Se aprochegue. Seja bem-vindo a uma poesia feita de mínimos, feita do que a poesia é feita: do imponderável que habita no instante, no detalhe. Desse imponderável arquitetural que erige a vida. De tal verve suave é a escrita de Bernard Coutinho, neste Sobre a Derme de Agora.
Poeta, músico, professor, Bernard coleciona insights e constrói, em seus versos, temporalidades próprias, luminosas. Em sua dança, leminskiana, gullariana, marginal, o poeta avança para além do alumbramento e não se furta ao cruel do dia a dia, à dor e a miséria que desconstroem o que é humano.
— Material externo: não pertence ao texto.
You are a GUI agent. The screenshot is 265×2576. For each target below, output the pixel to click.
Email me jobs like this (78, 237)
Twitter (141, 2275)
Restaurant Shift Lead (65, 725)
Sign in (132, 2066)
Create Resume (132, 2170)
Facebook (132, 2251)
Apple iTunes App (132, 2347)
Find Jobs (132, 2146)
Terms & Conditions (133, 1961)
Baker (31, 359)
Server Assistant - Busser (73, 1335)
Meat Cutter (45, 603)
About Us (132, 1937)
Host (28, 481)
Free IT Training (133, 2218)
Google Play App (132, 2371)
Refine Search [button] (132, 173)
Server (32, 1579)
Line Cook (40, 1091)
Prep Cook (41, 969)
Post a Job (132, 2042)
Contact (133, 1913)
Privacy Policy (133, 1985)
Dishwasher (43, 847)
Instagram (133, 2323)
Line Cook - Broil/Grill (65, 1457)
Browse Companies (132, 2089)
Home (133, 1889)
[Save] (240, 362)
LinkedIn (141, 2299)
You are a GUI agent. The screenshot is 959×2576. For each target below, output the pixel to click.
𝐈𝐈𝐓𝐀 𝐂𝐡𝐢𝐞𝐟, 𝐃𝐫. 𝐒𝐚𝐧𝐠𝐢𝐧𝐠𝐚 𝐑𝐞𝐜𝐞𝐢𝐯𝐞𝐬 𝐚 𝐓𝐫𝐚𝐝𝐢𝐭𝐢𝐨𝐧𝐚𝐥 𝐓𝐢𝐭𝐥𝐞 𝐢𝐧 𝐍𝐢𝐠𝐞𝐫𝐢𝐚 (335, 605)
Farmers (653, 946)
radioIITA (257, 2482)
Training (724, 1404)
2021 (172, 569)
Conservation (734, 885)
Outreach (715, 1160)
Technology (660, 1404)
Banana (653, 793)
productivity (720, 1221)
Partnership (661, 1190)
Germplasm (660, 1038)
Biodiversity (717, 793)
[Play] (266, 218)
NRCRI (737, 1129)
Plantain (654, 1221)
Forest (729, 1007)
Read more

Atento, desnuda a injustiça e irmana-se aos que sofrem seu peso.
O livro pode ser adquirido no site da Editora Haikai, AQUI.
Confira alguns poemas do livro:
Imperativos
Fale menos
Falhe baixo
sobre nada
em somatória
Vá direto
sem ter direito
Vá direito
em coisa errada
Faça ao vivo
Não grave nunca
Nunca é começo
da morte lenta
Vida arrebenta
cordas à faca
Acorde o corpo
é madrugada
Fermente o pico
do tempo vago
Dê argumento
ao vagabundo
De peito aberto
fechando tudo
tudificando
a palhaçada
tudificando
o picadeiro
sacaneando
o trapezista
alforriando
todo artista
dando calote
em pipoqueiro
oferecendo
ao trapezista
outra forma geométrica
de enxergar a vida
uma nova acrobacia
pra chamar de sua
uma nova lona
uma nova lua
Que o céu se arrebente
ao vê-lo de cima
Que o seu ponto de vista
seja o mundo inteiro
Inominável
na minha cabeça
habita um ruído
remédios, passes, porres
nada disso faz passar
não é dor,
é ruído
uma dor sem corpo
no corpo da gente
Dizeres
Há quem diga que dizer é
coisa de desocupado
por isso, escrevo
Nem digo que o faço para
não ter de me
desocupar à toa.
Tez
Tentei
tentar de
tudo mas
toda vez que
tento
tonto fico
Tratei de
ter paz
trazendo comigo o
tempo que vivia
tentando
tanto faz se
tanto fiz
Tentei
Renque
A
cada par de passos dessa gente, nessa rua, os olhos da minha pele enxergam
grupelhos em busca de dezenas de fins.
Os
da direita gozam de direitos, mas no meio do bolo há um ou dois cumprindo
ordens. Eles não sentem fome, mas vontade de comer. Fome é ofensa, quase
metafísica. Querem comer vinte pãezinhos quentes e no ponto (nem muito moreno
nem muito molinho). Eles querem, eles comem.
Os
que cumprem ordens têm a missão de comer com os olhos, e bem rápido, porque
Casa Grande não pode esperar.
Os
da esquerda nem o cheiro sentem. Não é nojo, desfeita nem anosmia. É fome mesmo
e não vontade de comer. Os daqui não fazem fila, preferem desfilar a ausência.
Não têm pão, não há paz.
A
paisagem escraviza a visão destes. Não podem fechar as cortinas, porque janela
não há. Há paredes para uma janela ser parida, mas isso é coisa de
poeta...
No
real (e na real), aquela estrutura não presta. Apertando os olhos com os
passos, não pude deixar de reparar na fila da frente. Os que saem da padaria
costumam engrossá-la. Vão ao 24h para garantir o riso do dia. Com senha e
cartão, o coração se enche de graça, mas tudo é pago.
Os
da esquerda sabem disso
Os
da esquerda querem isso?
Eu,
não.
Daria
minha carne para ver aqueles desfilados
famintos
de fome
Daria
minha carne para vê-los fartos, comidos,
enfileirados
Trocaria
pão por poesia
sem
atravessá-los, sem trocá-los de lado.